Tonstad began by looking at the two iterations of the fourth commandment. In Exodus, the one with which most Seventh-day Adventists are most familiar, the Sabbath is given as a memorial of creation. Specific and exhaustive instruction is given as to just who gets the day off: “you,” (“thou,” actually, a lost English singular form of close personal “you,” used only to close family members and friends or to those who are younger or lower caste than the speaker), male servants, female servants, oxen, donkeys, cattle, and the aliens in your towns.
In Deuteronomy, rather than memorializing the Sabbath, the Sabbath memorializes deliverance. “Remember that you were a slave in Egypt.” Tonstad thinks that Adventist emphasis on Sabbath as a memorial of creation, while vitally important, has left out equally important aspects of Sabbath. “The Sabbath has a socio-economic and a socio-ethnic dimension,” he said. “The economic dimension is about non-labor and is specific for slaves and the underprivileged.
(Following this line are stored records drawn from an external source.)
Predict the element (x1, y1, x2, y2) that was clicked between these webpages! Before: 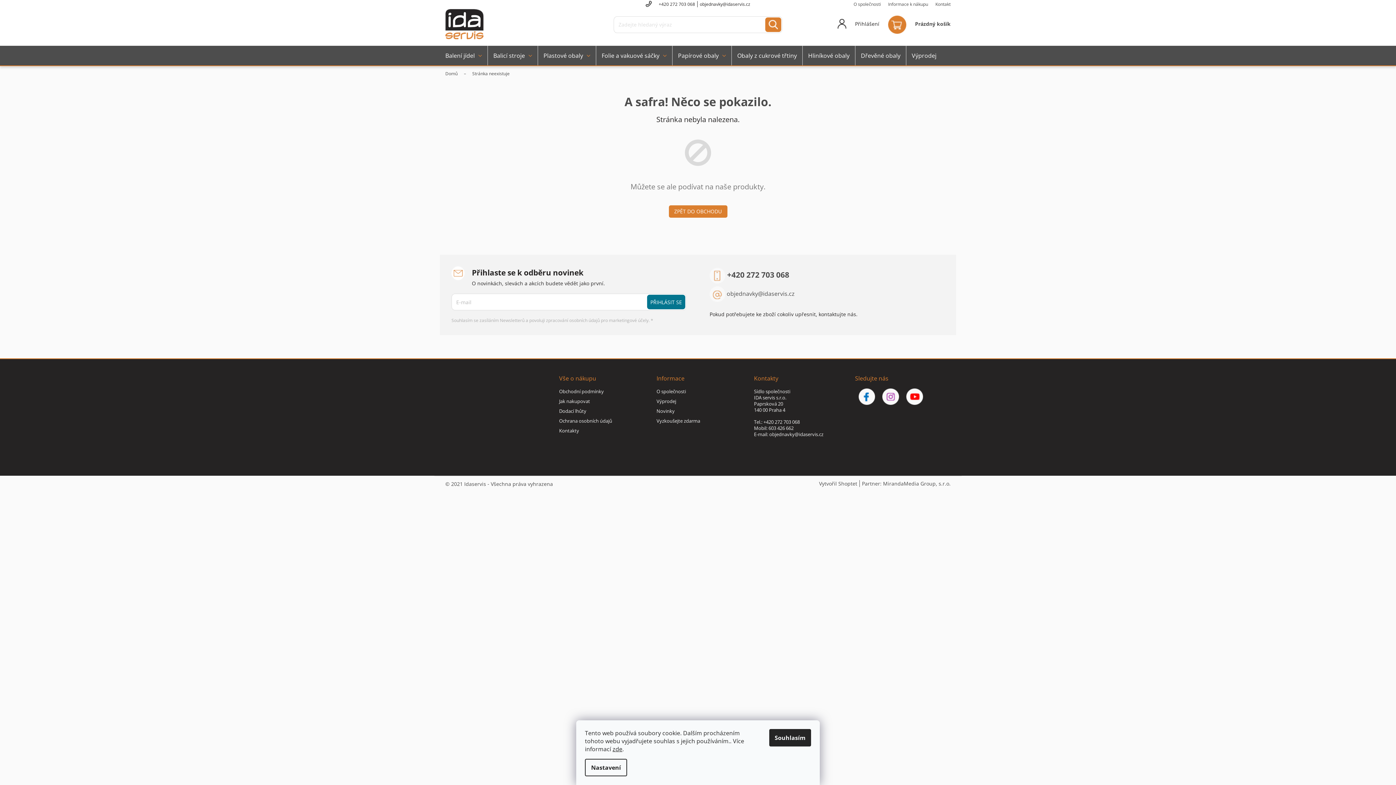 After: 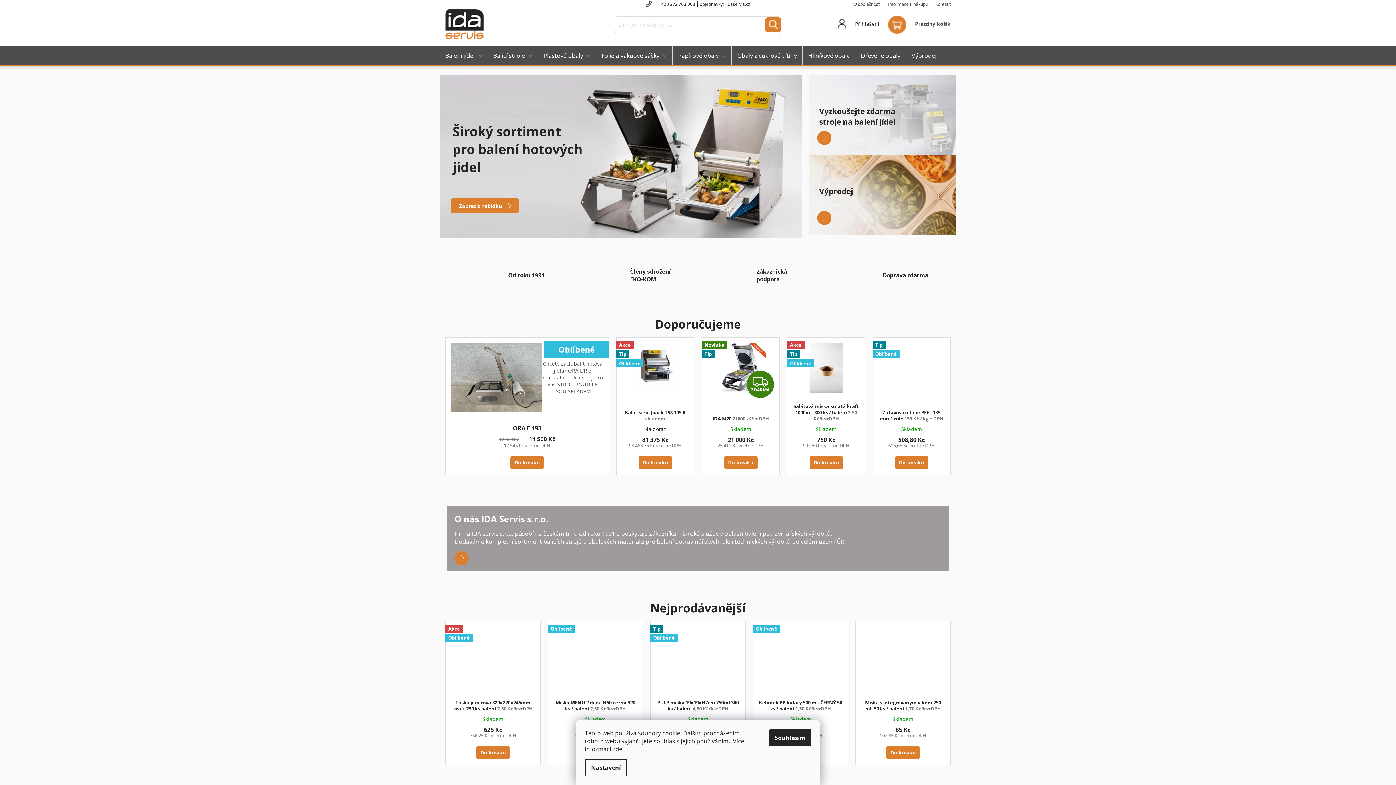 Action: bbox: (445, 68, 465, 79) label: DomůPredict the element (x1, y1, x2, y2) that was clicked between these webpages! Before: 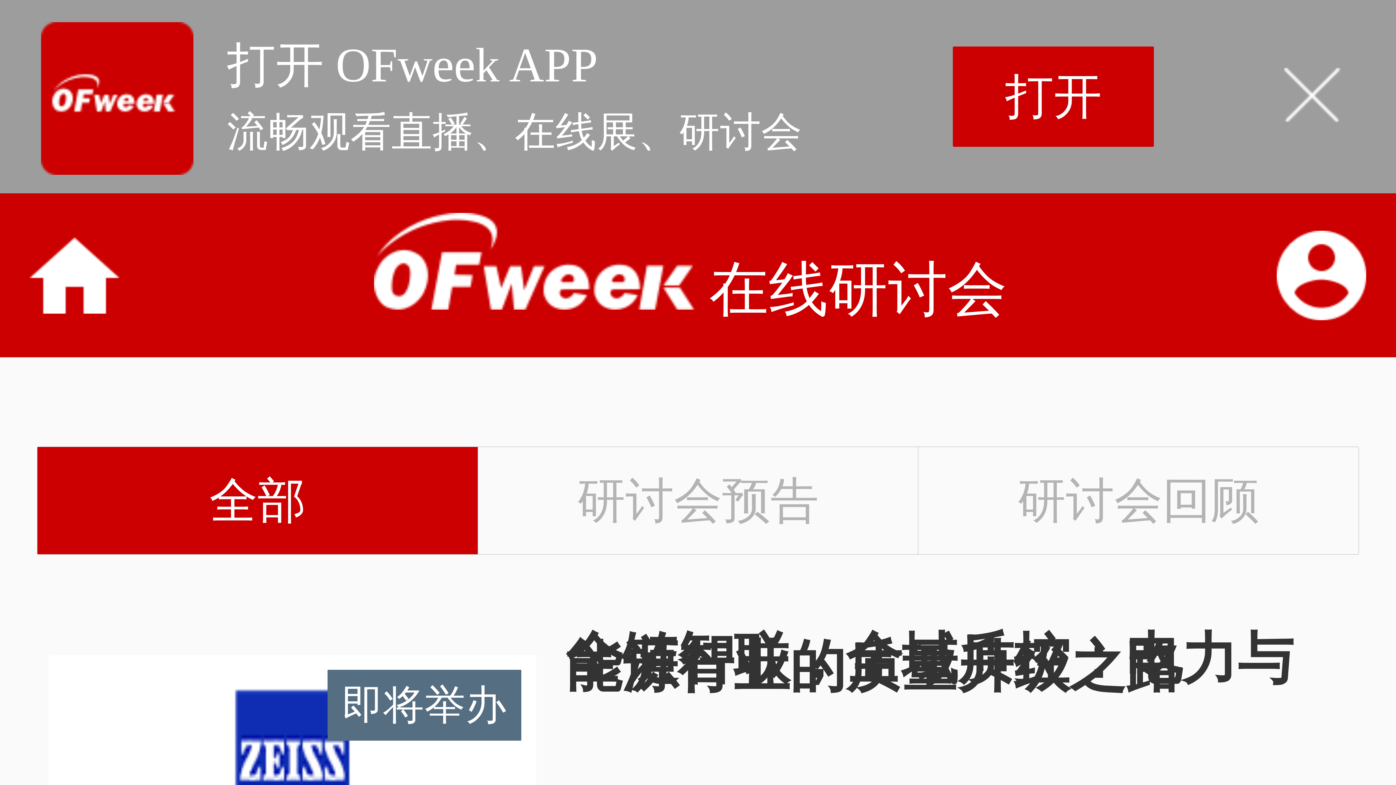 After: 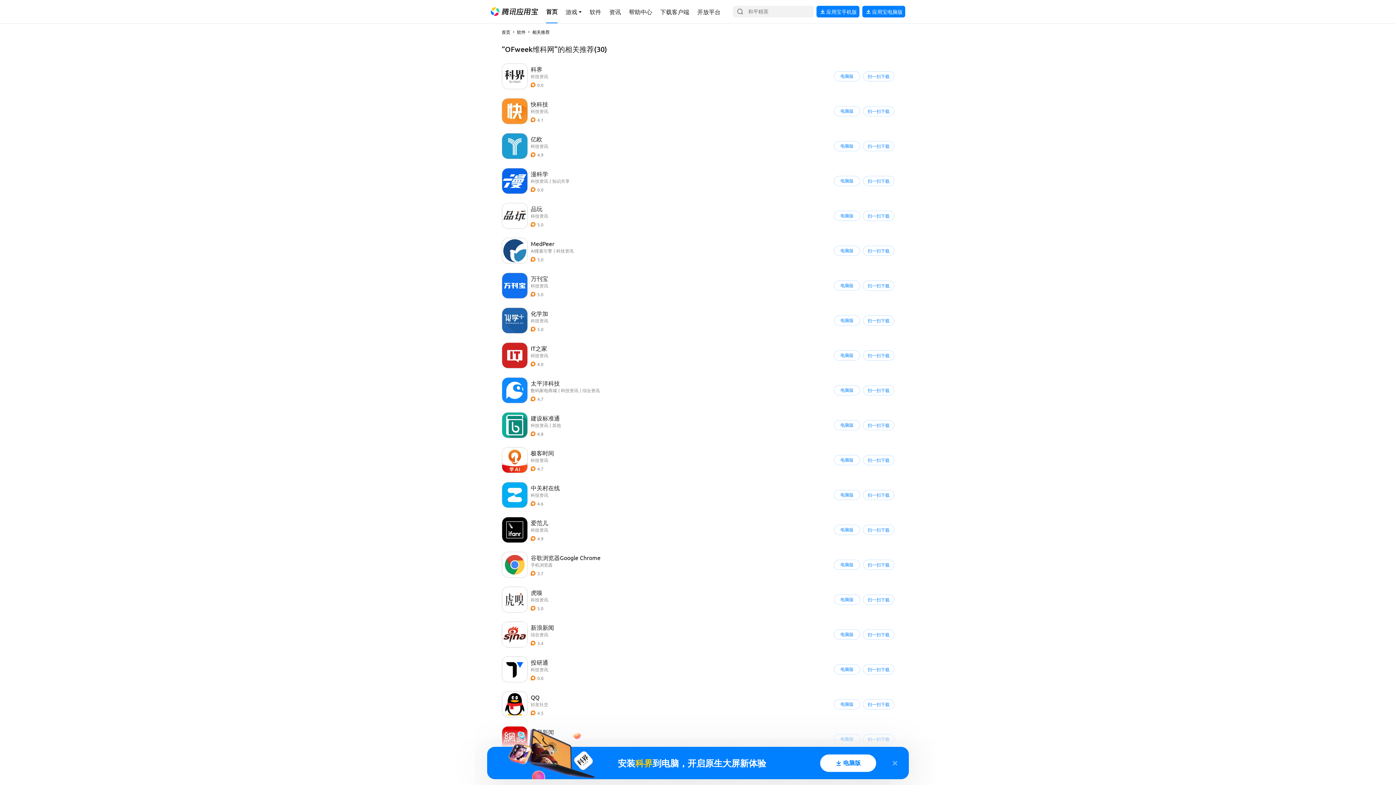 Action: bbox: (953, 46, 1154, 147) label: 打开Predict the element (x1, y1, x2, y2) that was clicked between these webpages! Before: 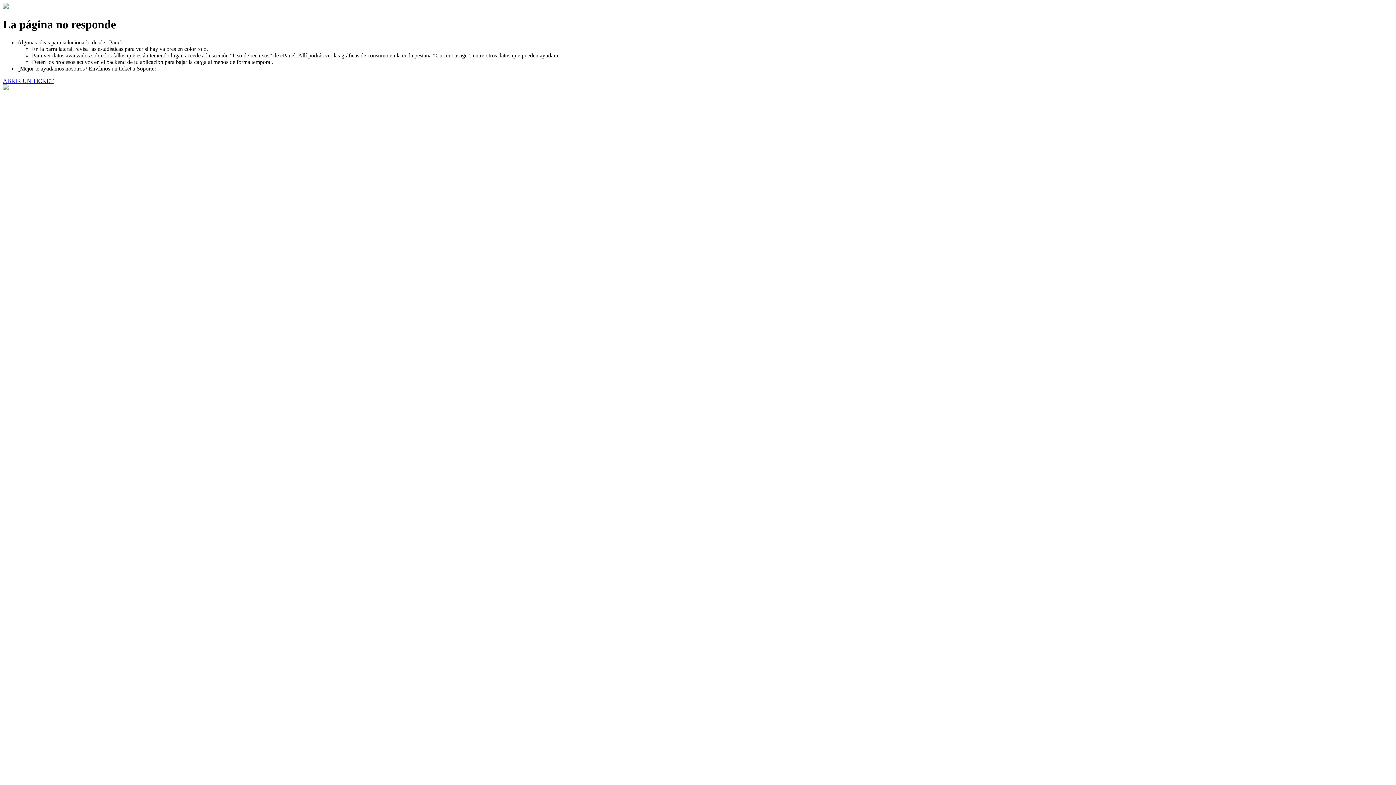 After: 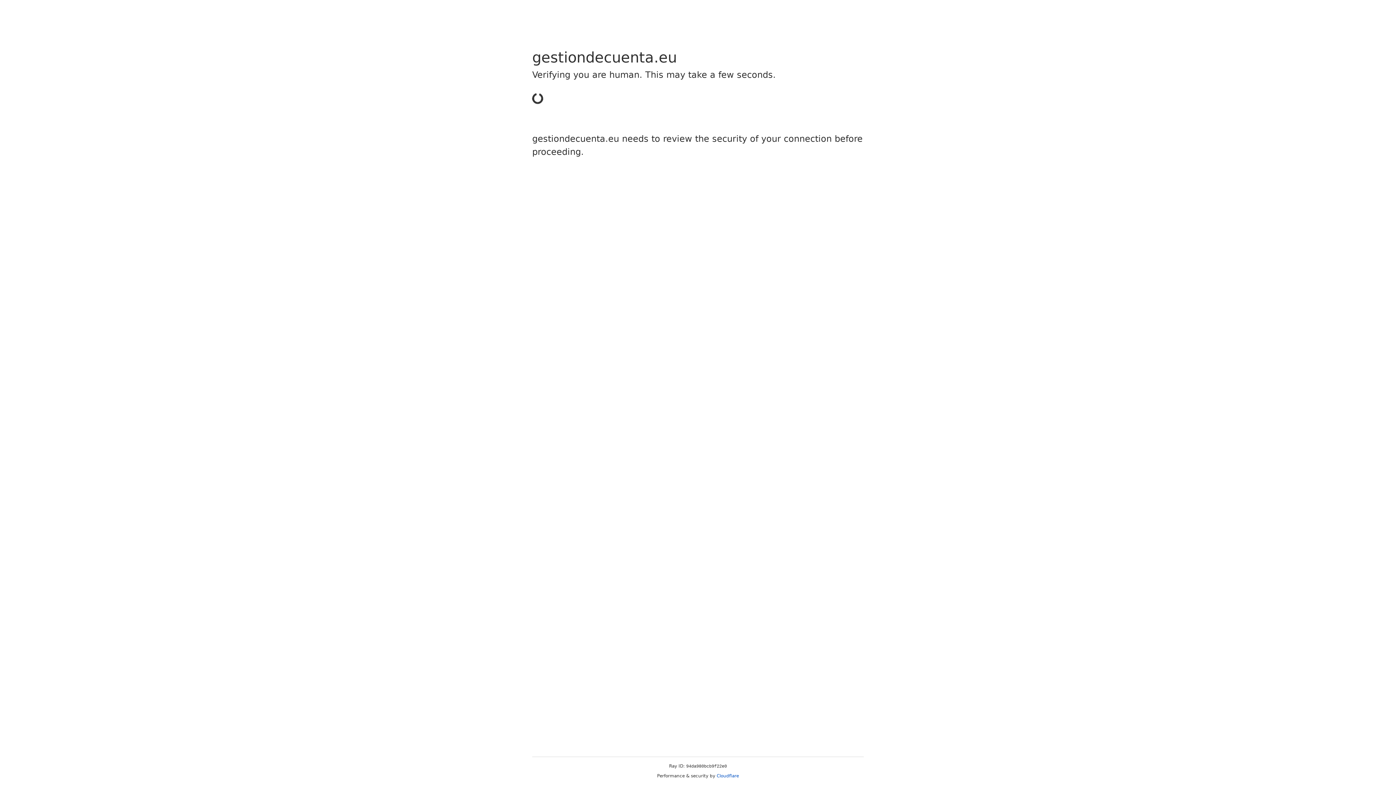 Action: label: ABRIR UN TICKET bbox: (2, 77, 53, 83)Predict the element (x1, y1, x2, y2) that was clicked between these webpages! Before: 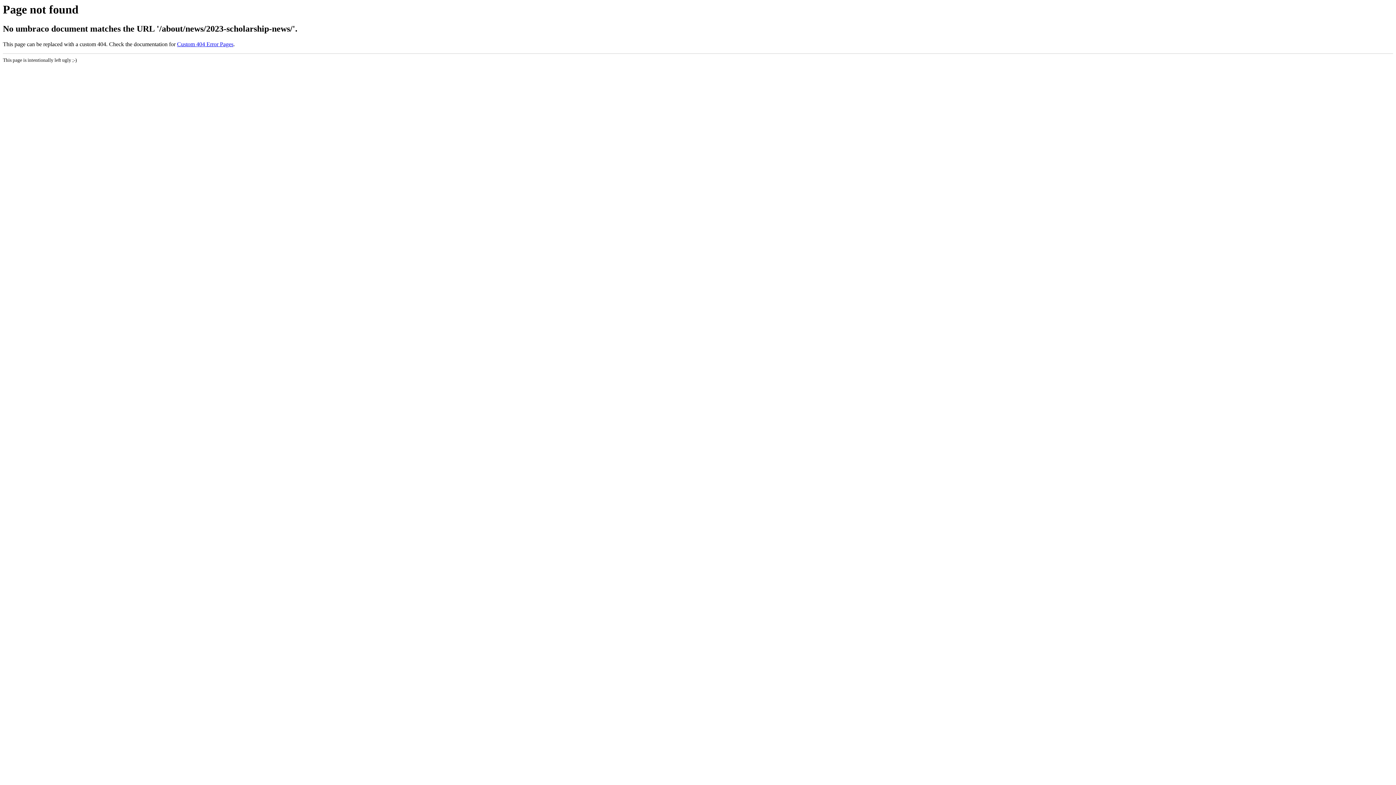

The socio-ethnic dimension is specific to resident aliens. It singles out and recognizes concern for these groups. Immigrants and the economically vulnerable have favored status in Sabbath. Equality that may not exist anywhere else exists on Sabbath.”
He believes that, just as the Sabbath is meant to remind us that we were created by God, then enslaved, and now delivered, so we are to remember that we may, in our turn, deliver. “The Sabbath,” Dr. Tonstad said, “is meant to create and uphold a sensitivity to the disadvantaged and displaced person. Networks of Sabbaths, from weekly Sabbaths to seven-year Sabbaths to the great year of Jubilee, were meant to “sabbatize” society. Especially the Jubilee, which re-equalizes the economic layers of society.”
Tonstad listed what he called the Sabbatarian tenets:
1—weekly Sabbath is rest and dignity for poor
2—Sabbath year is rest for land
3—jubilee is re-set to prevent huge inequalities from growing
“We don’t talk about economics much in our churches, but the Bible talks about it a lot, especially in the context of the Sabbath. Economic and political issues have somehow been washed out of Adventist theology.”
He said that the U.S. “housing bubble” came from whole idea that land has a monetary value and people can own it. In the Bible, God owns the land and it can’t be sold in perpetuity. He went on to speak of some of the increasing number of non-Adventist authors who are writing about the importance of the Sabbath. Here are a few:
Jurgen Moltmann, God in Creation
Walter Brueggemann, The Land: place as Gift, Promise, and Challenge in Biblical Faith (Tonstad pointed out that he disagrees “profoundly” with some of what Brueggemann, in particular has to say, but that concerning the Sabbath, “he is right on.”)
Norman Habel, Moral Ground
In conclusion, Dr. Tonstad said that the Sabbath has a socio-economic import that has not received its due. The Sabbath is a divine commitment more than a divine commandment—God commits himself to stand up for the poor.
A young person won the free book by saying that the answer to the “quiz question” was both—a radical new view of the self and of the poor. Dr. Tonstad agreed. “The Bible inscribes slavery on all believers. The one thing not to be forgotton, then, is who I am—who we are. Really, it’s a new view of God.”
Perhaps it's time for Adventists to catch up with others who are seeing Sabbath, not as a doctrine or thou-shalt-(not) but as a remedy for the problems of society.